▶ **Exercise**
Pull out of the data below the stretch of lines bounded by the one containing "The image size is (740, 555)." and the one containing "This screenshot has width=1008, height=868.", both bounds included, unchanged.

▶ **Provided data**
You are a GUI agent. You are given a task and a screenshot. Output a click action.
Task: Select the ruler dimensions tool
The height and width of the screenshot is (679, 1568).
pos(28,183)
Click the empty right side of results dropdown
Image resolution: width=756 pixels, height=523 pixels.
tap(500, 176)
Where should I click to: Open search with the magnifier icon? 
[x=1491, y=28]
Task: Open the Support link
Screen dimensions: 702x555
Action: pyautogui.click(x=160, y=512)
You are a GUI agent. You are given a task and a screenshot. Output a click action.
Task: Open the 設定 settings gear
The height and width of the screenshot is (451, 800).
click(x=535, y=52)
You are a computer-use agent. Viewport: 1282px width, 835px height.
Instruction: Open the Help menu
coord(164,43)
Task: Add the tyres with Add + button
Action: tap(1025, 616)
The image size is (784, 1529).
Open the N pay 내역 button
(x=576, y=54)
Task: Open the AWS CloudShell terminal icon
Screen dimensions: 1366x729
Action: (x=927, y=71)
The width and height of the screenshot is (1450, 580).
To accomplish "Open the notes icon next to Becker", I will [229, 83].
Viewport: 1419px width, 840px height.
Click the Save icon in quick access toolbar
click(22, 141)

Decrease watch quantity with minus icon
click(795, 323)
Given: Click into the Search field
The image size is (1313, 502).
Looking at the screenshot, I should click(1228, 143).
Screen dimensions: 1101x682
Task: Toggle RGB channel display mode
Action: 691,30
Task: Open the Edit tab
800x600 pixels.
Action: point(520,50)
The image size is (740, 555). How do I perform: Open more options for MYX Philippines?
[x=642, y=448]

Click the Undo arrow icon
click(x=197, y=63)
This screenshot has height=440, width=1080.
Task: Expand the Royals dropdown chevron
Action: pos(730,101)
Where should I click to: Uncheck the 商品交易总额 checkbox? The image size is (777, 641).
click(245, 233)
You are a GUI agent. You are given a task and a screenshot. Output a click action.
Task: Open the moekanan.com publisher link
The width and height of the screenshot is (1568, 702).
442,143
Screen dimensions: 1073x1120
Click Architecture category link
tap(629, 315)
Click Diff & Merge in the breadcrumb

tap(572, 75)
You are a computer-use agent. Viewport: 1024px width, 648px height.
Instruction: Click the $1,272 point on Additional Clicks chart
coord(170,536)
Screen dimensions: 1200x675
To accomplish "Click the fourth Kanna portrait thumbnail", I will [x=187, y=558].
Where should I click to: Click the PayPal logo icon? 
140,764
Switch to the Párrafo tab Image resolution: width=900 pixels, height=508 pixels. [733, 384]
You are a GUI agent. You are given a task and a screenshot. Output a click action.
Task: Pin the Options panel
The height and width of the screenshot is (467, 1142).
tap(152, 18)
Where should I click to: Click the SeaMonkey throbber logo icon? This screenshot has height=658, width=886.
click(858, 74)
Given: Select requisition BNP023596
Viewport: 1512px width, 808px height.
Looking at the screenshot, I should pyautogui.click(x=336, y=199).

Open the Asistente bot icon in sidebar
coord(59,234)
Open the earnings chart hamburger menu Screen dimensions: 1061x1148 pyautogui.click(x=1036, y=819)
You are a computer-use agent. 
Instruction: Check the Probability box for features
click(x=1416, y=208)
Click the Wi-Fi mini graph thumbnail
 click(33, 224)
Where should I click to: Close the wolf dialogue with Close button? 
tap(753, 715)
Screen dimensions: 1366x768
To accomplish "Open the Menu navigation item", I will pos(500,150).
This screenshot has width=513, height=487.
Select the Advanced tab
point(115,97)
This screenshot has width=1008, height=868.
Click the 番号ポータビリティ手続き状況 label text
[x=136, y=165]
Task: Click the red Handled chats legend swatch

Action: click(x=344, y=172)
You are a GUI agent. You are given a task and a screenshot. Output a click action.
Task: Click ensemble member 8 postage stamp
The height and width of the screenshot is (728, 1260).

▶ **Result for this exercise**
The image size is (740, 555). How do I perform: Open more options for MYX Philippines?
[x=642, y=448]

Click the Undo arrow icon
click(x=197, y=63)
This screenshot has height=440, width=1080.
Task: Expand the Royals dropdown chevron
Action: pos(730,101)
Where should I click to: Uncheck the 商品交易总额 checkbox? The image size is (777, 641).
click(245, 233)
You are a GUI agent. You are given a task and a screenshot. Output a click action.
Task: Open the moekanan.com publisher link
The width and height of the screenshot is (1568, 702).
442,143
Screen dimensions: 1073x1120
Click Architecture category link
tap(629, 315)
Click Diff & Merge in the breadcrumb

tap(572, 75)
You are a computer-use agent. Viewport: 1024px width, 648px height.
Instruction: Click the $1,272 point on Additional Clicks chart
coord(170,536)
Screen dimensions: 1200x675
To accomplish "Click the fourth Kanna portrait thumbnail", I will [x=187, y=558].
Where should I click to: Click the PayPal logo icon? 
140,764
Switch to the Párrafo tab Image resolution: width=900 pixels, height=508 pixels. [733, 384]
You are a GUI agent. You are given a task and a screenshot. Output a click action.
Task: Pin the Options panel
The height and width of the screenshot is (467, 1142).
tap(152, 18)
Where should I click to: Click the SeaMonkey throbber logo icon? This screenshot has height=658, width=886.
click(858, 74)
Given: Select requisition BNP023596
Viewport: 1512px width, 808px height.
Looking at the screenshot, I should pyautogui.click(x=336, y=199).

Open the Asistente bot icon in sidebar
coord(59,234)
Open the earnings chart hamburger menu Screen dimensions: 1061x1148 pyautogui.click(x=1036, y=819)
You are a computer-use agent. 
Instruction: Check the Probability box for features
click(x=1416, y=208)
Click the Wi-Fi mini graph thumbnail
 click(33, 224)
Where should I click to: Close the wolf dialogue with Close button? 
tap(753, 715)
Screen dimensions: 1366x768
To accomplish "Open the Menu navigation item", I will pos(500,150).
This screenshot has width=513, height=487.
Select the Advanced tab
point(115,97)
This screenshot has width=1008, height=868.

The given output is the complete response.